WORK INSTRUCTIONS> Each line that has the string "resolution" must be copied from the records below.

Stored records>
----------
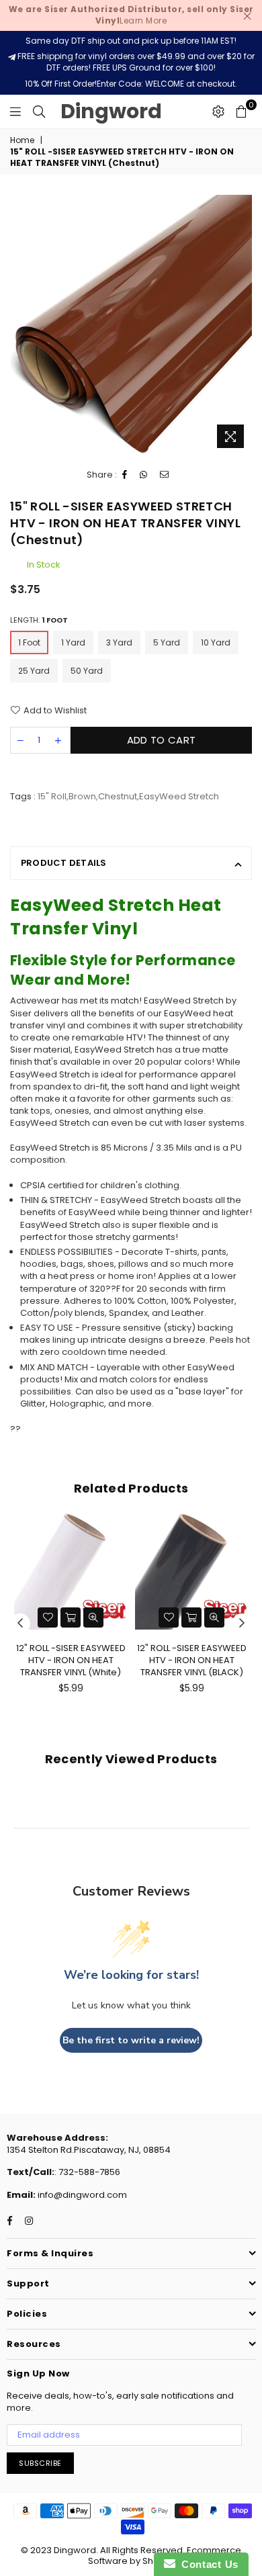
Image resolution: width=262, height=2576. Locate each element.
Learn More (131, 14)
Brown (82, 796)
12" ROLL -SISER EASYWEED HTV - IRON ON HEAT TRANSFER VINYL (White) (71, 1660)
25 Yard (34, 670)
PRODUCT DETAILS (64, 862)
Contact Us (206, 2564)
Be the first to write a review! (131, 2040)
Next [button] (242, 1623)
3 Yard (119, 642)
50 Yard (87, 670)
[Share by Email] (165, 475)
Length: (39, 620)
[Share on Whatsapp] (143, 475)
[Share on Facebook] (125, 475)
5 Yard (166, 642)
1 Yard (73, 642)
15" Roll (52, 796)
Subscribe (40, 2463)
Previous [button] (20, 1623)
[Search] (39, 111)
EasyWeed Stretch (179, 796)
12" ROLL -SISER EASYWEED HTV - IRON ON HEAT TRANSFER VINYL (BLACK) (192, 1660)
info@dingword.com (81, 2194)
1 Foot (29, 642)
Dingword (111, 111)
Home (22, 140)
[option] (131, 325)
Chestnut (117, 796)
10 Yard (215, 642)
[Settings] (218, 111)
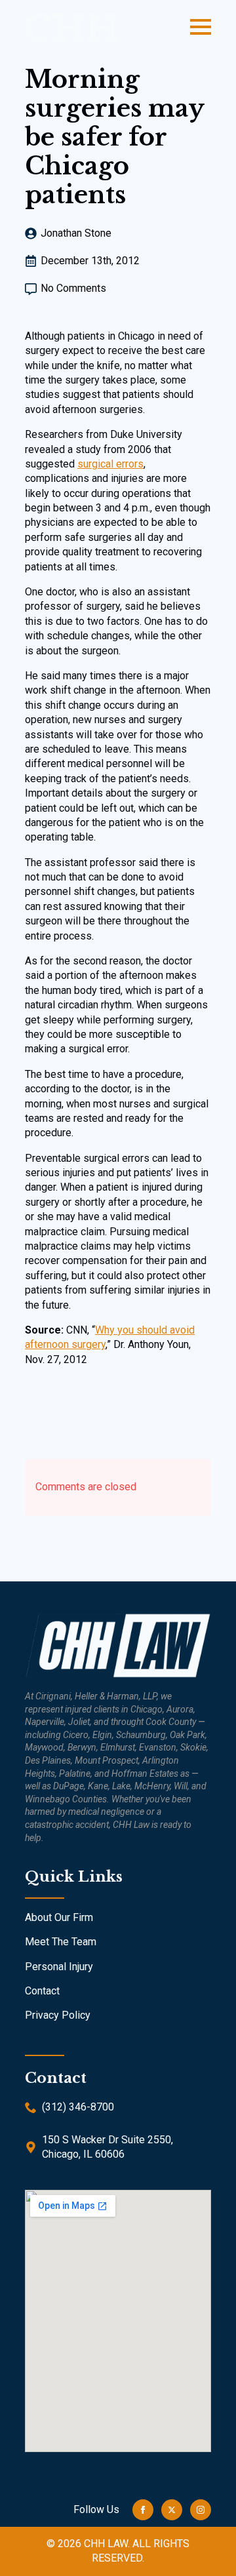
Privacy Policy (57, 2015)
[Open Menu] (200, 26)
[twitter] (171, 2509)
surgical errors (110, 464)
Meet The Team (60, 1941)
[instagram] (200, 2509)
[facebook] (142, 2509)
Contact (42, 1991)
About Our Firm (59, 1917)
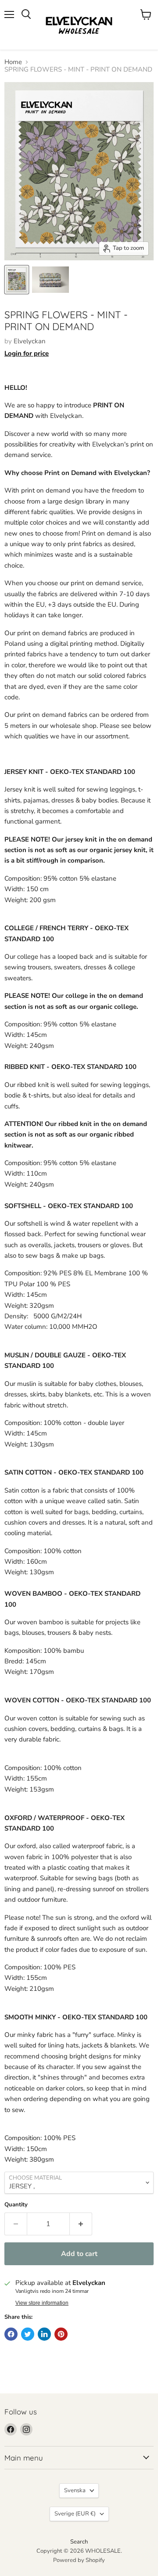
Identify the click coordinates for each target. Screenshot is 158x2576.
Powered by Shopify (79, 2560)
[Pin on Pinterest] (61, 2334)
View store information (41, 2303)
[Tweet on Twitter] (27, 2334)
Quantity (16, 2205)
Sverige (75, 2514)
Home (13, 62)
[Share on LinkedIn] (44, 2334)
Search (79, 2542)
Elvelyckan (30, 341)
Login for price (26, 353)
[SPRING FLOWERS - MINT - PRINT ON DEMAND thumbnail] (17, 280)
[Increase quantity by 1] (81, 2224)
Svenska (75, 2490)
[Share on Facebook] (11, 2334)
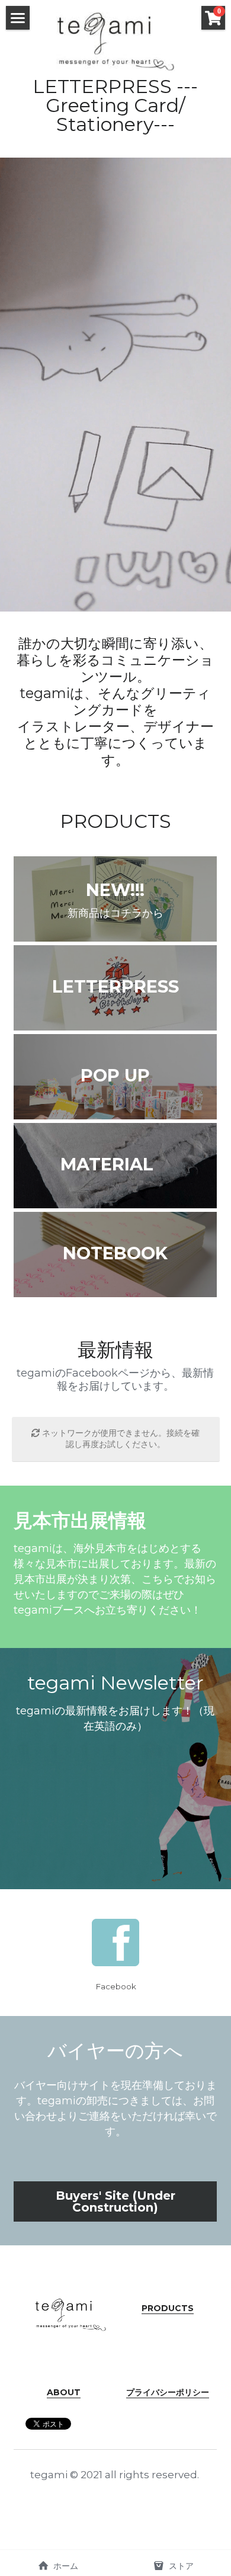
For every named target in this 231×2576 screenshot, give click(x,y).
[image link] (115, 41)
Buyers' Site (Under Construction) (115, 2201)
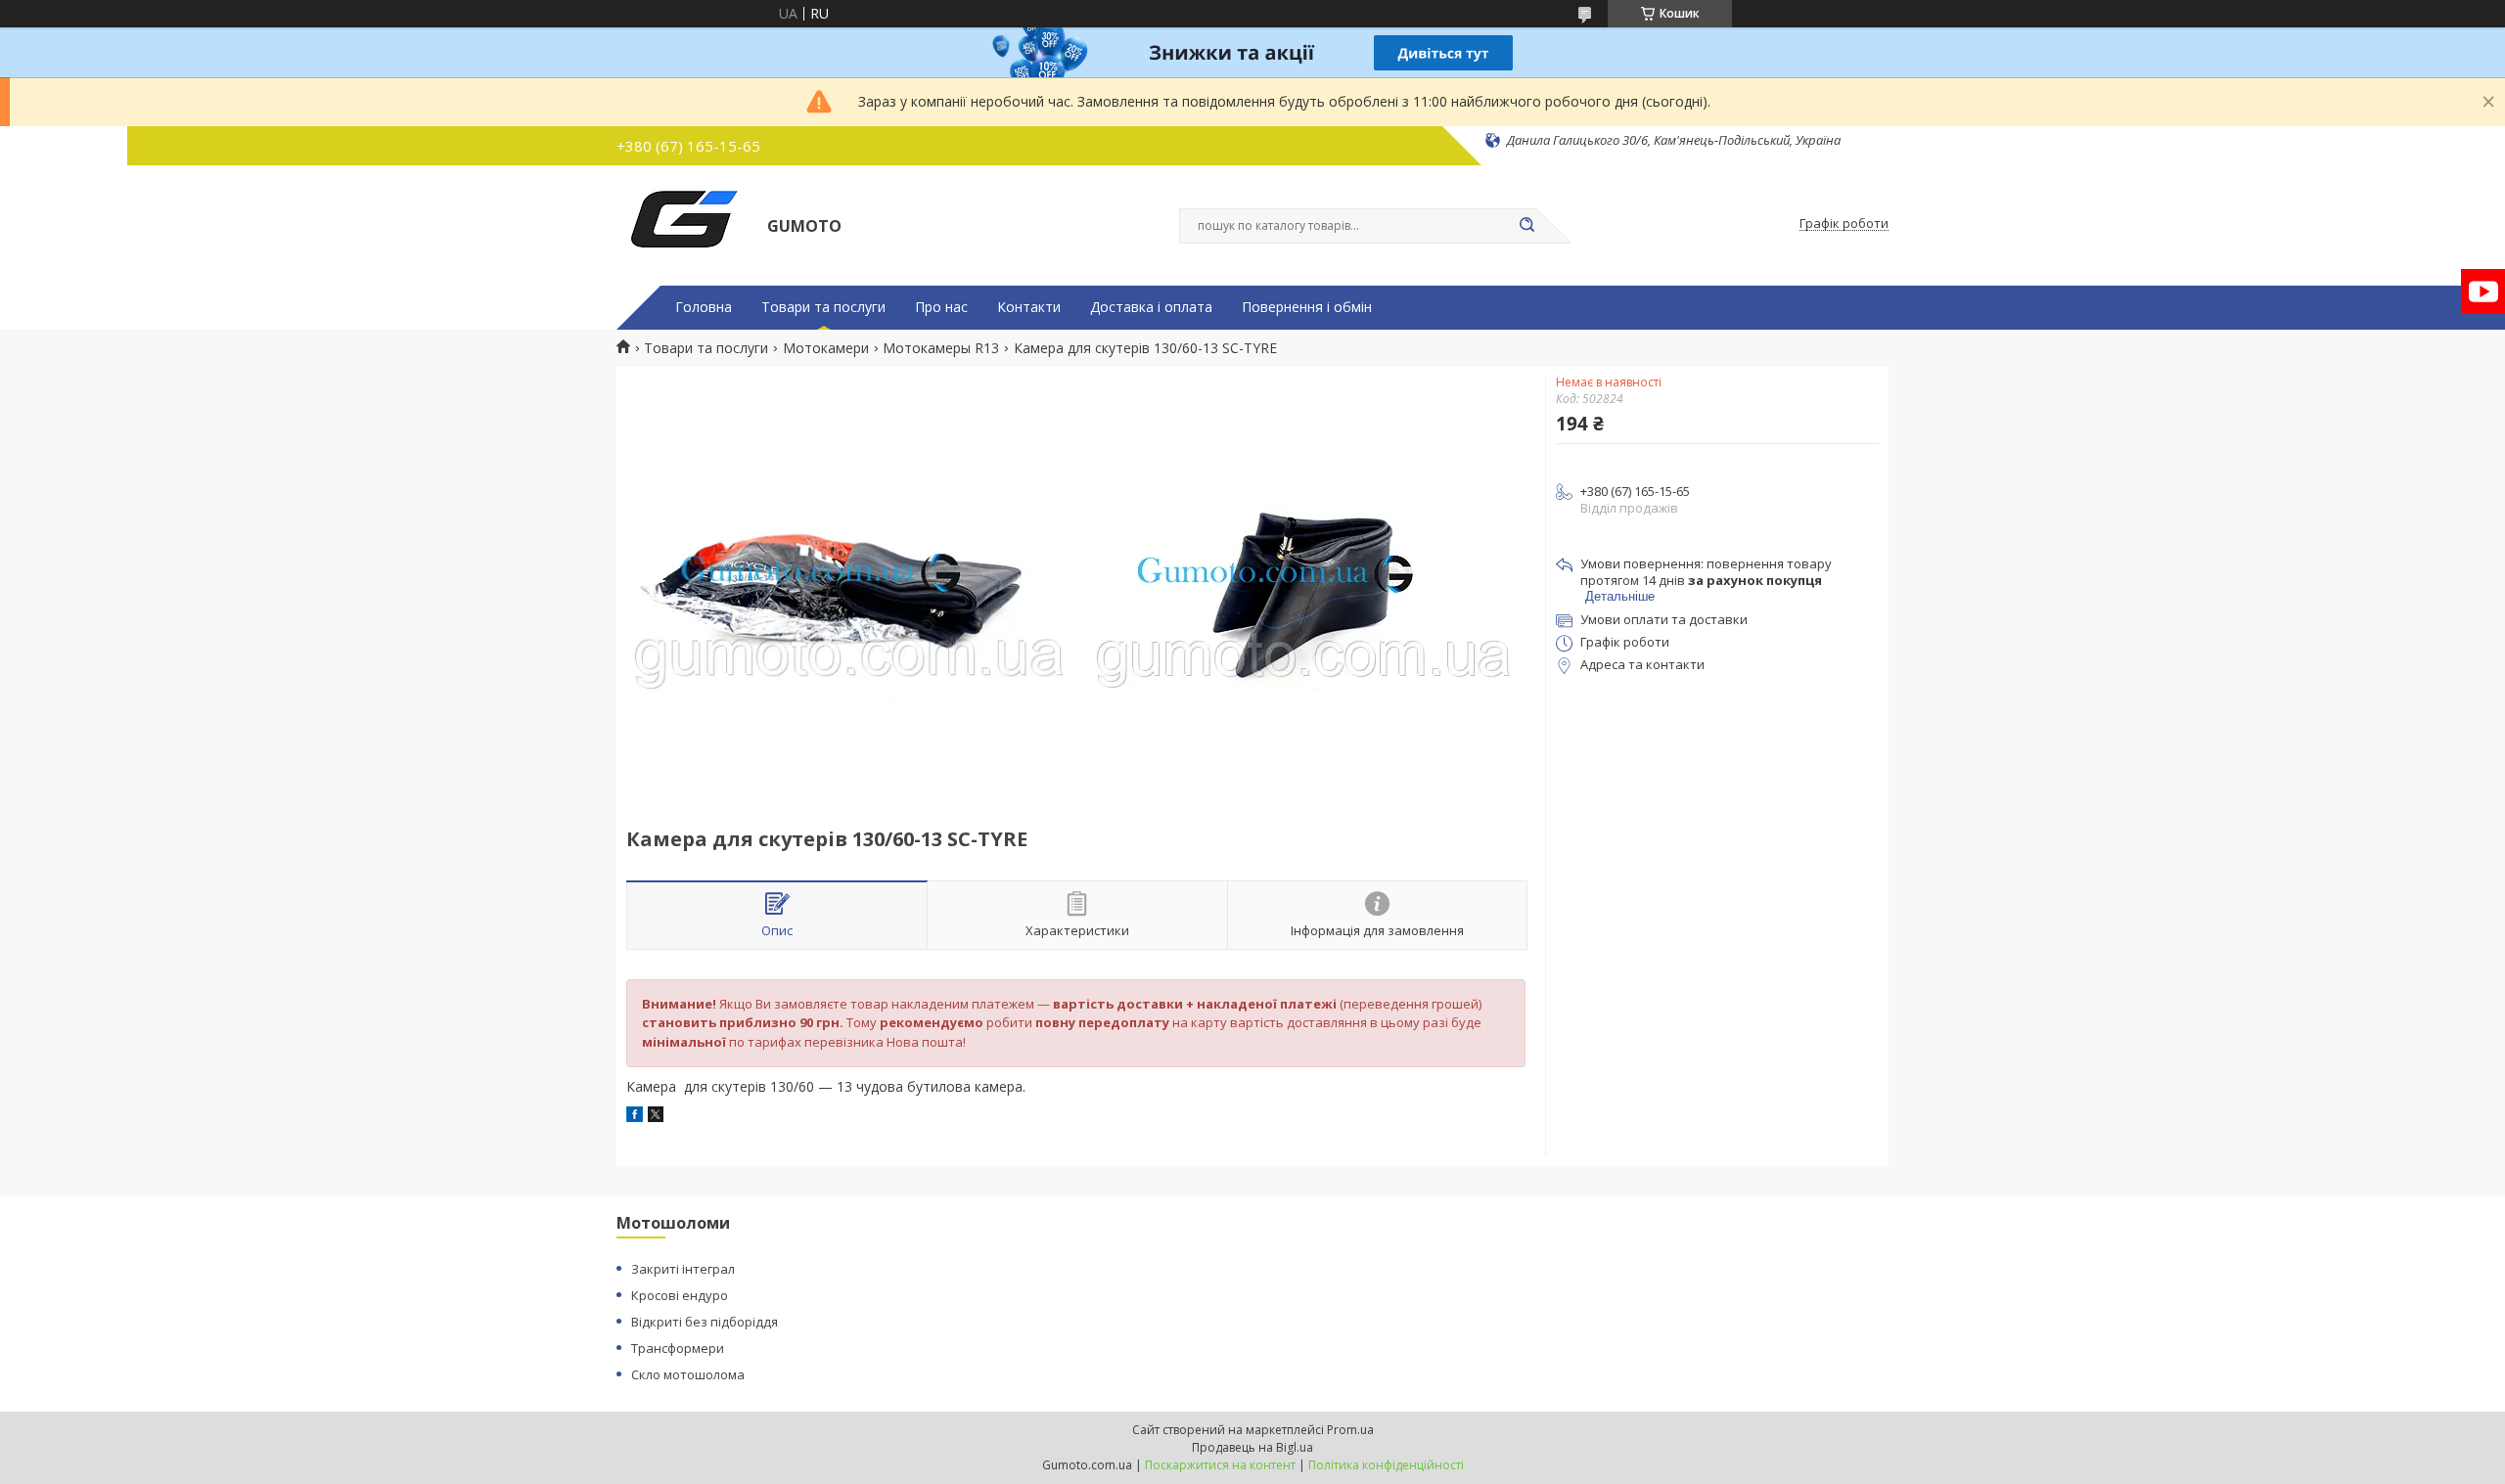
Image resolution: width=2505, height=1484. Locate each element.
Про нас (941, 307)
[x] (655, 1116)
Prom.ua (1350, 1429)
----------
SOLUTION BELOW>
Image resolution: width=262, height=2576. Locate each element.
Image resolution: width=2505, height=1484. Locate each element.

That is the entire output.